___ MATERIAL SHOWN ___

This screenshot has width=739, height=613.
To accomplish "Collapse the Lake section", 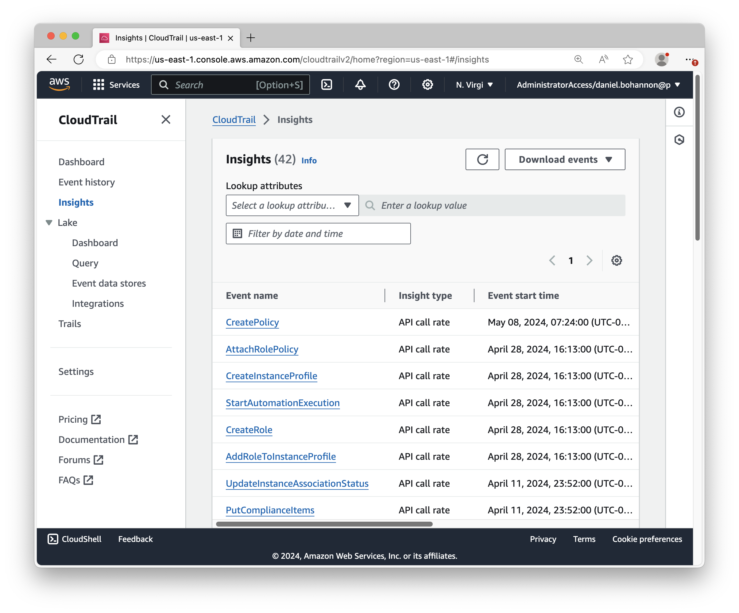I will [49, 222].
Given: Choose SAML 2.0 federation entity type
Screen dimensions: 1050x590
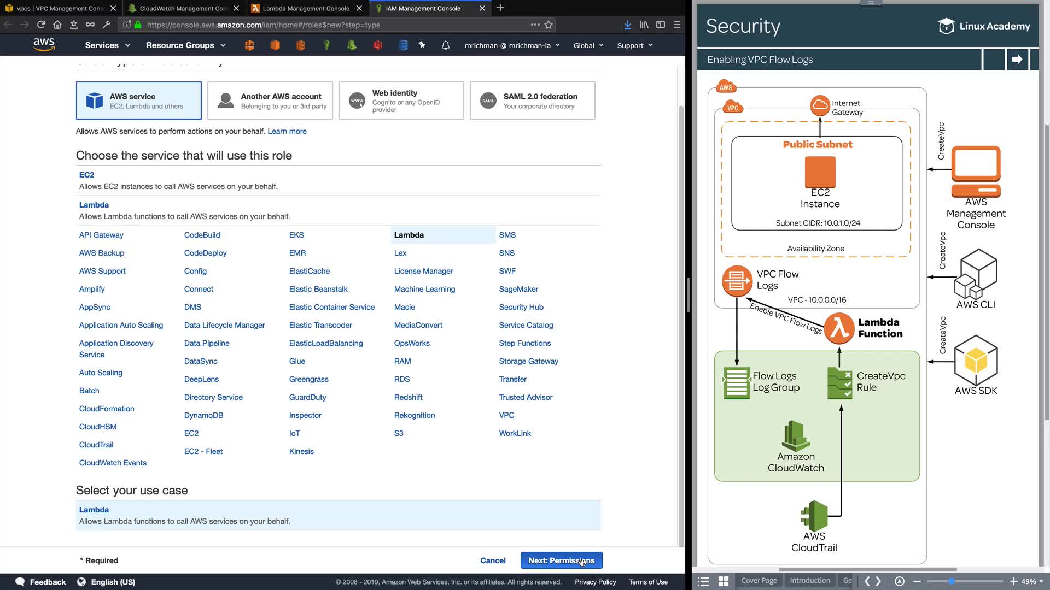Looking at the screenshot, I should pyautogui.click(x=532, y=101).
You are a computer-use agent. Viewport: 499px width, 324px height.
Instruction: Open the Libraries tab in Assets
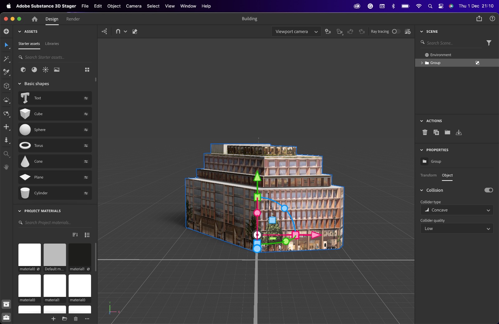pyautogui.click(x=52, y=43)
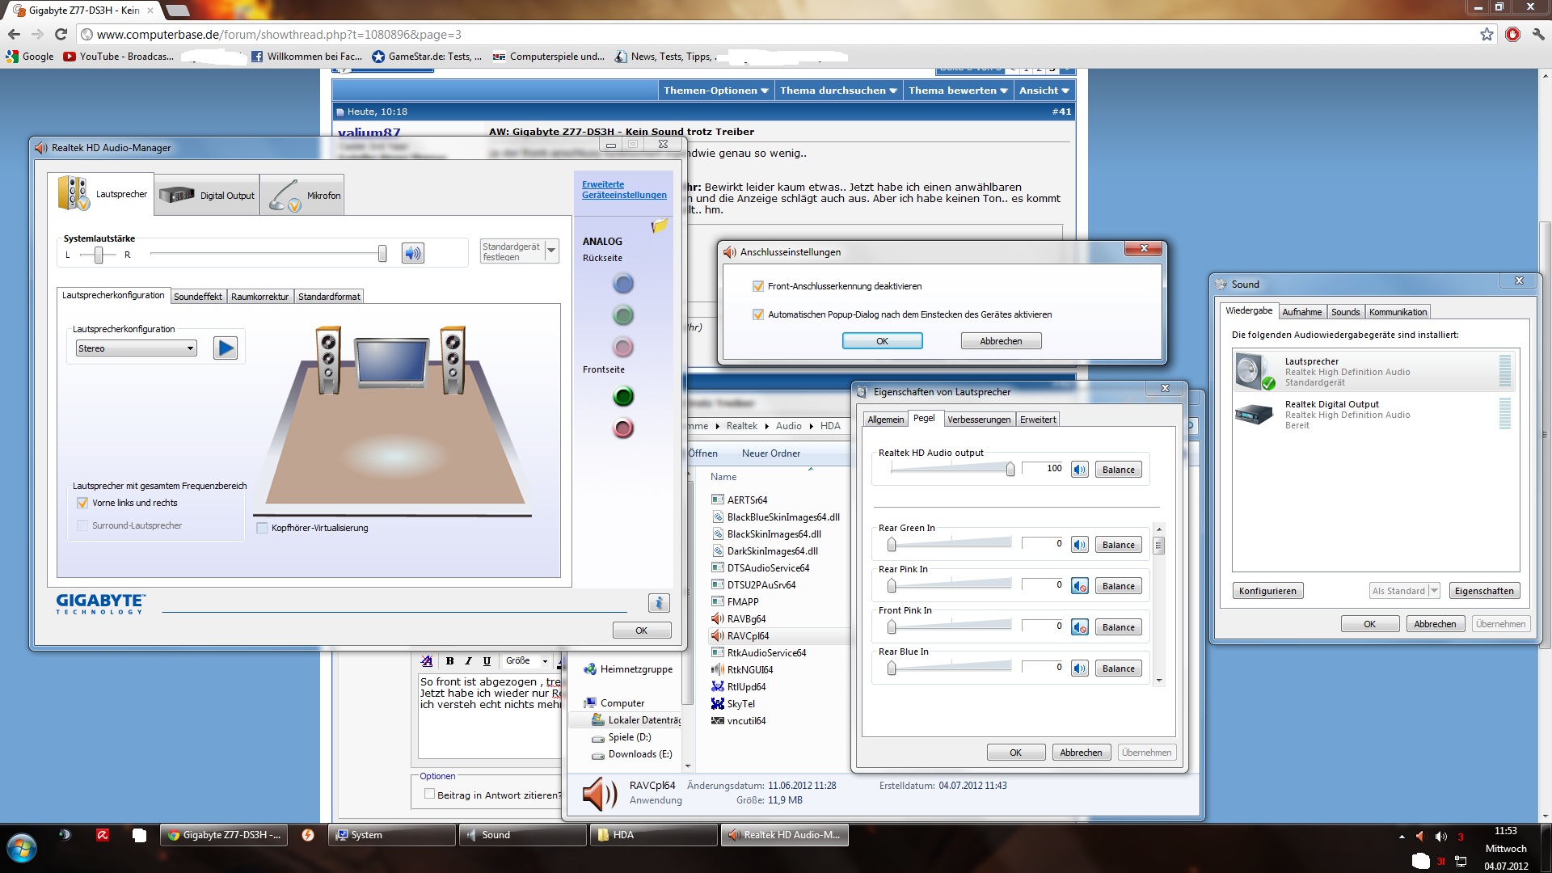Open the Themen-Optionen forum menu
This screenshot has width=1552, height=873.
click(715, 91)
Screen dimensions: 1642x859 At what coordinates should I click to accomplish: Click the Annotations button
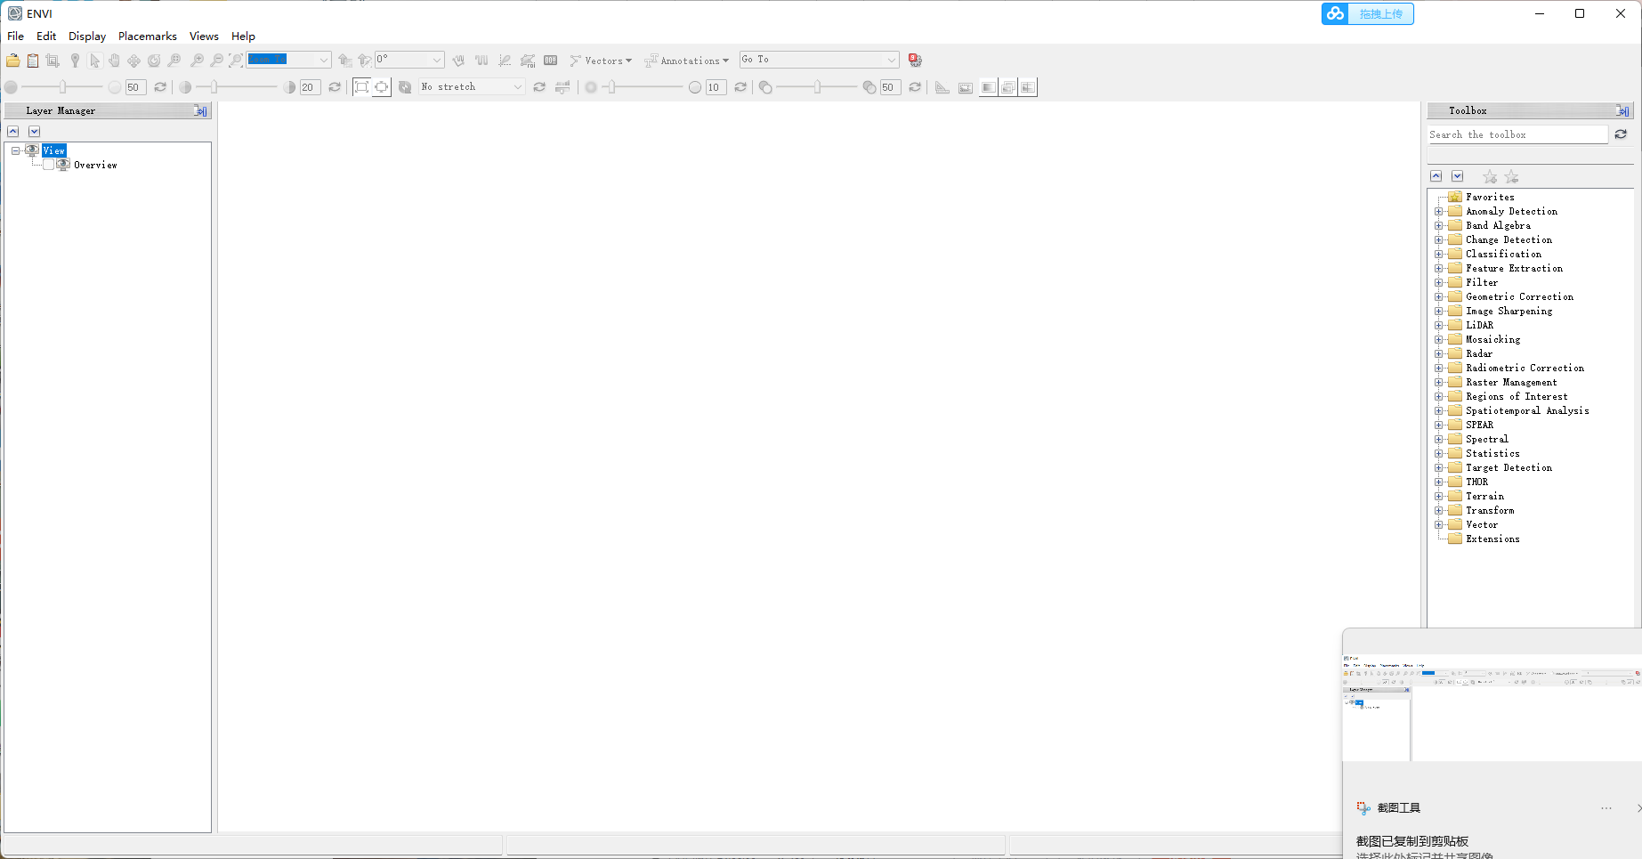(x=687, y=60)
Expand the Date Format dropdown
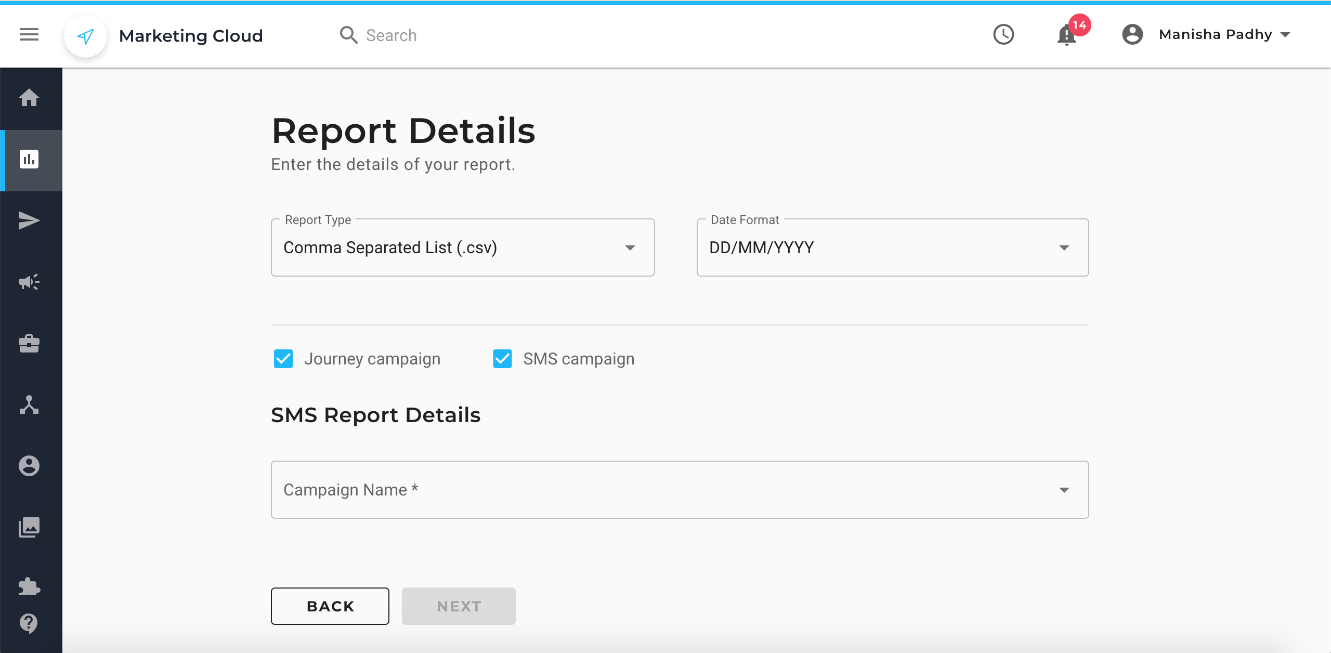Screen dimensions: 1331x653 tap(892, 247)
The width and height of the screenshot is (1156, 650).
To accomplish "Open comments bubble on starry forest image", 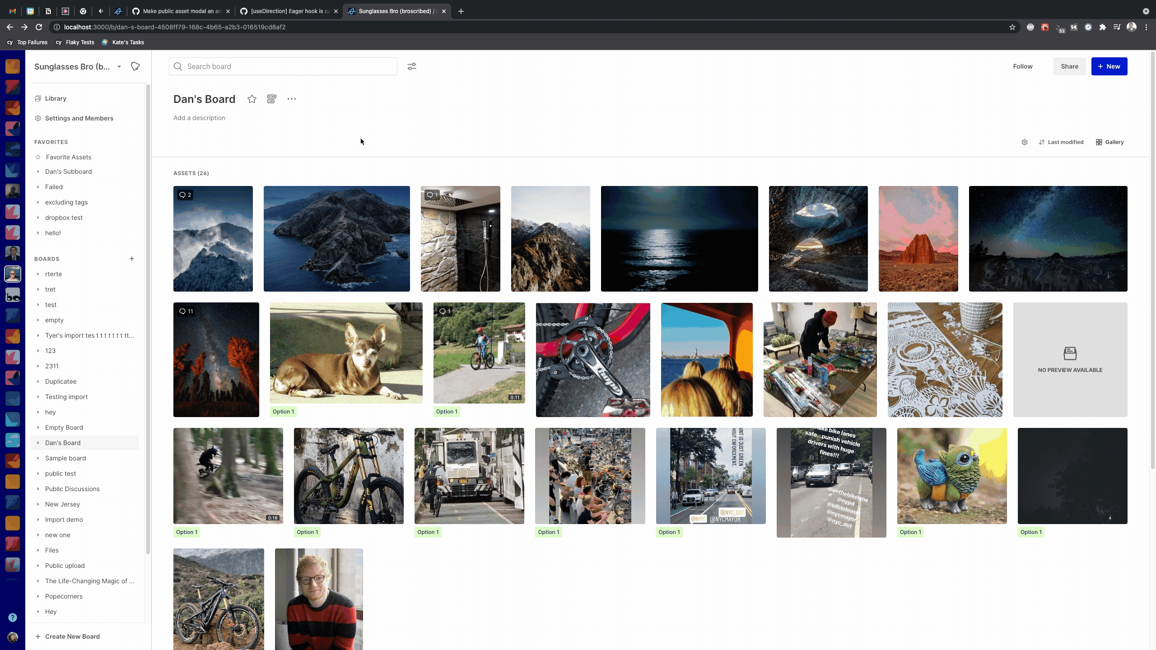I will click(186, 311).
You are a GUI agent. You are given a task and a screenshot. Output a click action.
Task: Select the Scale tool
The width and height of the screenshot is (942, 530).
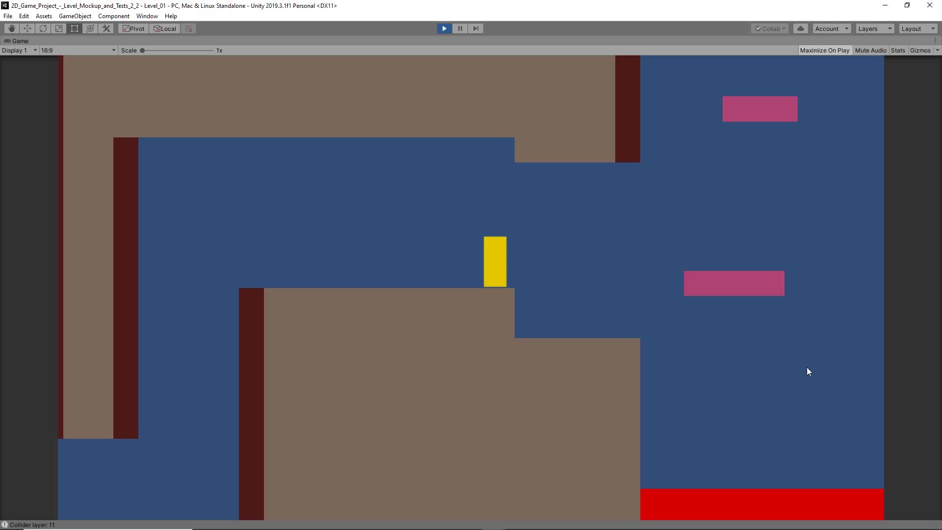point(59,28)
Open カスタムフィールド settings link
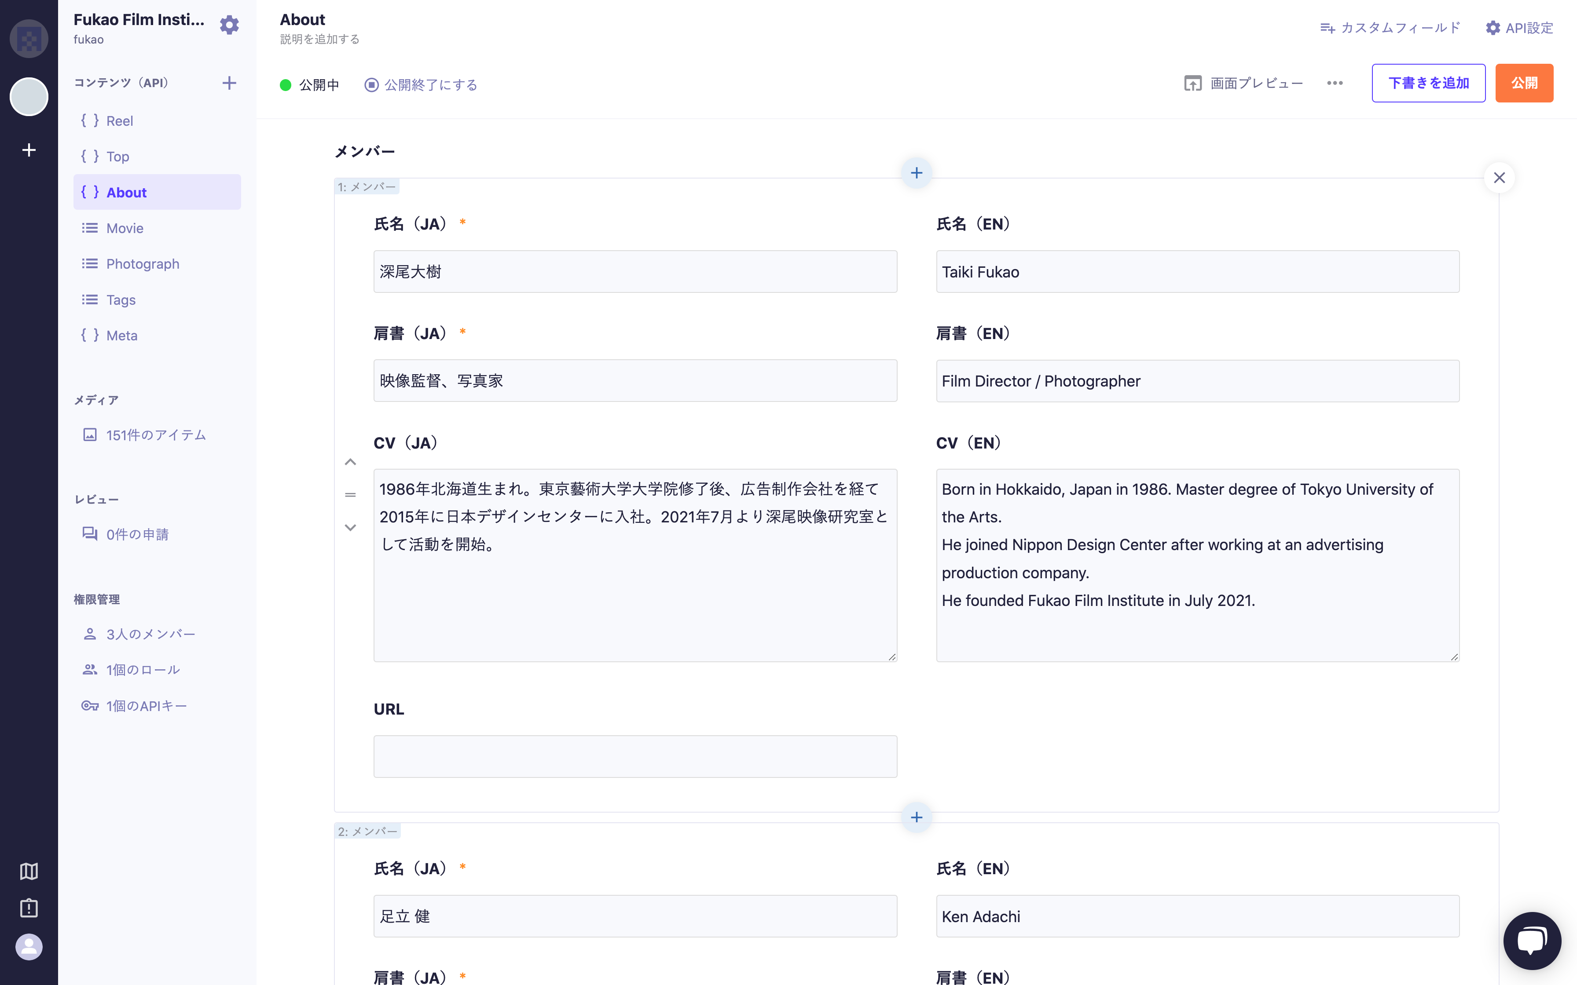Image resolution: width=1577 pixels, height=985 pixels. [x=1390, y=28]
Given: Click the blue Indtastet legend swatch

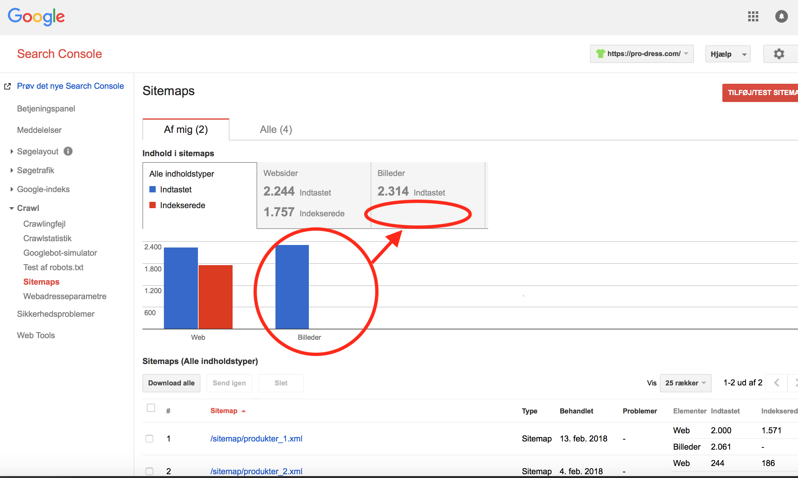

___

#### TASK DETAILS:
Copy out, without any pictures, the lines of the records above from the one containing "Open カスタムフィールド settings link" through the final line, both ends included.

#### ANSWER BELOW:
Open カスタムフィールド settings link
Image resolution: width=1577 pixels, height=985 pixels. [x=1390, y=28]
Given: Click the blue Indtastet legend swatch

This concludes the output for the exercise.